**HOW TO COMPLETE THIS TASK**
Write only how many lines of the listing below include the string "axis".

**RECORDS SHOWN**
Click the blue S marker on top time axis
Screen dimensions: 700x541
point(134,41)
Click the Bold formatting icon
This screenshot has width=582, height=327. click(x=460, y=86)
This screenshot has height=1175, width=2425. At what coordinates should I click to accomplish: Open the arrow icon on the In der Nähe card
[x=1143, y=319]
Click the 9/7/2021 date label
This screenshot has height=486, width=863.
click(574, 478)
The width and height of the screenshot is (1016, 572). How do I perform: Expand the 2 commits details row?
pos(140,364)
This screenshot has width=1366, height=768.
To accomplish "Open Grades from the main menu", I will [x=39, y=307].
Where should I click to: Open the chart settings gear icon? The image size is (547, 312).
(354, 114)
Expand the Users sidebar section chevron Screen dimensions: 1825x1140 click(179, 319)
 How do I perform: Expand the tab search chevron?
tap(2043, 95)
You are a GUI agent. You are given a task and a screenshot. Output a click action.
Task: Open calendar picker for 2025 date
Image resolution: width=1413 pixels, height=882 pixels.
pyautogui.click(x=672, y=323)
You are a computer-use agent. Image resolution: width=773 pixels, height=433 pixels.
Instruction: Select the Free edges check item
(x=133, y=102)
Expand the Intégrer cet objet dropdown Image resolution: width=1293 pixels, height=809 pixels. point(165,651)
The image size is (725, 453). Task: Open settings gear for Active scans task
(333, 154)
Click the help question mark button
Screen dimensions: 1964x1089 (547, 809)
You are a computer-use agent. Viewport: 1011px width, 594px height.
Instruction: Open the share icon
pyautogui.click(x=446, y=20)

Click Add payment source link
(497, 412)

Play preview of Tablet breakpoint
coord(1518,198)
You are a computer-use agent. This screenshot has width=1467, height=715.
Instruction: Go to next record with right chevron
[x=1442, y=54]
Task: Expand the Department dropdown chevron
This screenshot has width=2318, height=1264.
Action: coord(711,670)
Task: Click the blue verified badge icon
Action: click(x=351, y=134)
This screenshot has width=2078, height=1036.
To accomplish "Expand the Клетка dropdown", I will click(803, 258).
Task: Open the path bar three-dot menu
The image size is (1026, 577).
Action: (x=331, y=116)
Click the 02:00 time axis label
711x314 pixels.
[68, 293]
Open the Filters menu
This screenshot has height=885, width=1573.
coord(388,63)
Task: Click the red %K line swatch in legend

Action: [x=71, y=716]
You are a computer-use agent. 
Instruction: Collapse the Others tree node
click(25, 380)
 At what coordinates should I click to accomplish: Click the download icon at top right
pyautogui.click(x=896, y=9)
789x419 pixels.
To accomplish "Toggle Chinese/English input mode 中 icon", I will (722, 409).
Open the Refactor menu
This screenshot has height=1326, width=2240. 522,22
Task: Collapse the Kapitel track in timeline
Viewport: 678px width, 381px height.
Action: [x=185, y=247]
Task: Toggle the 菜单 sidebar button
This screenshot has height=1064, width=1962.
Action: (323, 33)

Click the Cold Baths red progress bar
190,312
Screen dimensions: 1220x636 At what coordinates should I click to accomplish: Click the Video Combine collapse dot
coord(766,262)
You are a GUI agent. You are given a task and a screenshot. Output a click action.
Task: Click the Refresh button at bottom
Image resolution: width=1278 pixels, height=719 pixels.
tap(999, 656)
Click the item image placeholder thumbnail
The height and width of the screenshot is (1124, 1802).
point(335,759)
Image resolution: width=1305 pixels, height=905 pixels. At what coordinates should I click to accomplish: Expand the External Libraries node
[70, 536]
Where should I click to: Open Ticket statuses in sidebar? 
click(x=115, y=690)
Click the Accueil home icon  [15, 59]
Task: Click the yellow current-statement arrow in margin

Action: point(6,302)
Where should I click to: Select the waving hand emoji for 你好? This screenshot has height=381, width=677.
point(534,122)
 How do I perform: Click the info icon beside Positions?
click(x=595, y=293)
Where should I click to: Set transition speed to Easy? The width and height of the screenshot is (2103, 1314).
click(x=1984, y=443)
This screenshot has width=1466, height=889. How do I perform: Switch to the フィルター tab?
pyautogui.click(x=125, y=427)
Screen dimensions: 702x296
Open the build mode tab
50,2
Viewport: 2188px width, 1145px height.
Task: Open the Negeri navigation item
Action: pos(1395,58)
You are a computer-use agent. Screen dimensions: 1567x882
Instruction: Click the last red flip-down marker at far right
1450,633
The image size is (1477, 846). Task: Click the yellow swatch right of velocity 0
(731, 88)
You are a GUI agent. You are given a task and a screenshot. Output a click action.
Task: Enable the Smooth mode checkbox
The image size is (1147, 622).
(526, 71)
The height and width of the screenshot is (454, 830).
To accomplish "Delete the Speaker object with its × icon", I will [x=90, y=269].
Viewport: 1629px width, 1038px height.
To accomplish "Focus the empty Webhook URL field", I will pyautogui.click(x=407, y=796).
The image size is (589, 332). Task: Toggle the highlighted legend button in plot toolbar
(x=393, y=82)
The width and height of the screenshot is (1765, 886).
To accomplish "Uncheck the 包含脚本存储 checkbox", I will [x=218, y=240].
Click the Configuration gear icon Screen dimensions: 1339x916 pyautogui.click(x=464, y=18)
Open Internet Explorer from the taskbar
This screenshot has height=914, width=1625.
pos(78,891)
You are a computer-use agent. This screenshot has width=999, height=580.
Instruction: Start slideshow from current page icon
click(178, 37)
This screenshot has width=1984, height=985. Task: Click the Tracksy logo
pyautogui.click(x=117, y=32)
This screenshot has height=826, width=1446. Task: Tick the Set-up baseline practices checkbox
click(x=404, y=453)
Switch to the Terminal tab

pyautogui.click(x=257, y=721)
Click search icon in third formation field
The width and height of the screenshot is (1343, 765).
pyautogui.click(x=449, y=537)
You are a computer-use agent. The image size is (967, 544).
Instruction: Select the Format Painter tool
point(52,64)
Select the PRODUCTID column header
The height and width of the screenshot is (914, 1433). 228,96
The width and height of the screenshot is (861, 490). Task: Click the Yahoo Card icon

**ANSWER TO THIS PROBLEM**
2